Uttara Ashadha (Sanskrit: उत्तर आषाढ lit. "latter victory", "latter unconquered"), also known as Uthiradam/Uthradam in Tamil and Malayalam ( Tamil: உத்திராடம், Malayalam: ഉത്രാടം), is the twenty-first of the 27 Nakshatra (constellations) in Hindu astrology. It is situated on the lower part of Lyra and spans from 26°40" in Sagittarius to 10°00" in Capricorn in the sidereal Vedic zodiac.

==History==
It has 4 quarters (padas), the first one falls in Sagittarius and the last three padas fall in Capricorn. The sun (Surya) is the lord of Uttara Ashadha. It has a shape of a stage. This nakshatra is symbolised by a tusk of an elephant or by a small bed.
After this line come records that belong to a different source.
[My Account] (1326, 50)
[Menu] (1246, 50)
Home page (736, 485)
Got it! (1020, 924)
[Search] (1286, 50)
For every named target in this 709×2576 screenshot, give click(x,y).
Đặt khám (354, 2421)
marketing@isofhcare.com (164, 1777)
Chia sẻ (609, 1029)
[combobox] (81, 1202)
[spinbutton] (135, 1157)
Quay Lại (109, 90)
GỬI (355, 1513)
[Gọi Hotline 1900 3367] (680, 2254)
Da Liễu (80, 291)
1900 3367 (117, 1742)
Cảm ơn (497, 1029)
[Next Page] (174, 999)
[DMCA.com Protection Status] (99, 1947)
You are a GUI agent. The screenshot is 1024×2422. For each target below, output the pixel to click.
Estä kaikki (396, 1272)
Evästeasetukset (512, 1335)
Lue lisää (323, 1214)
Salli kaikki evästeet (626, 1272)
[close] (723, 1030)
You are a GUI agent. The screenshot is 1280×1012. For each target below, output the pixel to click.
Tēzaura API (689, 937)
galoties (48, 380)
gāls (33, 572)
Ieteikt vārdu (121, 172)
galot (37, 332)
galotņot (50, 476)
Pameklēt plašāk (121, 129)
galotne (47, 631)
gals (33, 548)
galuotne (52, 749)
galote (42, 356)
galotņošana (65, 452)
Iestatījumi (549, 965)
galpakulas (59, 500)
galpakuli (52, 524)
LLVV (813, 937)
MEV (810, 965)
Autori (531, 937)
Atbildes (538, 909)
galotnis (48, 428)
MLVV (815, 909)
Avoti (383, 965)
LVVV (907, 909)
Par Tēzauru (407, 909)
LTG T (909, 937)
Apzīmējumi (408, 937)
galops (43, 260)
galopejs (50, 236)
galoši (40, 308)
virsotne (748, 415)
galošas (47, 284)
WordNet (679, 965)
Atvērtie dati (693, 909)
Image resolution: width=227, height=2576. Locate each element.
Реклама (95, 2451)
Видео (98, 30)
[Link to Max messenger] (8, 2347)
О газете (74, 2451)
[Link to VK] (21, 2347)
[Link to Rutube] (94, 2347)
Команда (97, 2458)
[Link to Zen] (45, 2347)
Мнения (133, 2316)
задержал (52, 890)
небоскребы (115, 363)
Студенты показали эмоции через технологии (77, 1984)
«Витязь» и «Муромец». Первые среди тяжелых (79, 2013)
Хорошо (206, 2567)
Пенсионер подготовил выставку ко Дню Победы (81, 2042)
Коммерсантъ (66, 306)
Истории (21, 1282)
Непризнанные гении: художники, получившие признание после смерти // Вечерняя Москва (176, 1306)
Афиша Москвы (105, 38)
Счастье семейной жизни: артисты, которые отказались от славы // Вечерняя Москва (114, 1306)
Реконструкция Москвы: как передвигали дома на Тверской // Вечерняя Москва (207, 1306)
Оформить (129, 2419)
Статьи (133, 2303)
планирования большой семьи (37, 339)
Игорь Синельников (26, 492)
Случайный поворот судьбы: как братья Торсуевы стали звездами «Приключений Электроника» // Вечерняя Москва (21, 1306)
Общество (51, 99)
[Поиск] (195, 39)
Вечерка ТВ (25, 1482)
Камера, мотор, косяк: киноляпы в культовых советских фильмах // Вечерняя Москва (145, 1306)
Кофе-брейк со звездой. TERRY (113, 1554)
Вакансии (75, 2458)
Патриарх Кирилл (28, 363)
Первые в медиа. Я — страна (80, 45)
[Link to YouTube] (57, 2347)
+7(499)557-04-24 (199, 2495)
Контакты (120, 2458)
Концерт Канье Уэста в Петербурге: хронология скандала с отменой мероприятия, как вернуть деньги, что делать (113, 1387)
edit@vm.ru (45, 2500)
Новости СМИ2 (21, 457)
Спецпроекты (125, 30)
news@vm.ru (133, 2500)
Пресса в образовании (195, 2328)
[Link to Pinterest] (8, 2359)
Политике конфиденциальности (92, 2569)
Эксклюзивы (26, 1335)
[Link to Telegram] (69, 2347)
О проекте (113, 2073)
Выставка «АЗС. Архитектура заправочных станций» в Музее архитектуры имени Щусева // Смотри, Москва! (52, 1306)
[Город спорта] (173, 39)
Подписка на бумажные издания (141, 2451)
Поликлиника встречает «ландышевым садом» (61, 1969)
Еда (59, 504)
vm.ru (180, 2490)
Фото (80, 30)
The individuals born in this nakshatra are believed to be one of the most attractive, well-mannered and known for their absolute calmness towards greatest aggression. Due to their sense of independence they are loners and sometimes face difficulties in marriage, the loneliness is also depicted by the animal of this star which is mongoose with no female counterpart. They are believed to be refined, soft-spoken, pure hearted, innocent, and in many cases happen to occupy a very high position in the societies.

It is thought that people born under this nakshatra experience loneliness.

It is believed that the person with this star rising on ascendant has remarkable personality. It is the birth star of famous personalities like George Washington, Abraham Lincoln, Indira Gandhi, Brad Pitt, Muhammad Ali.

People born under this nakshatra are given names that start with Bhe, Bho, Ja, or Ji.

== Astrological significance ==
In Hindu astrology, Uttara Ashadha is ruled by the Sun and symbolized by the elephant tusk, representing victory and authority. Its presiding deities are the Vishvadevas, the universal gods who bestow righteousness, truth, and leadership qualities. This nakshatra is considered auspicious for activities requiring long-term success and moral integrity.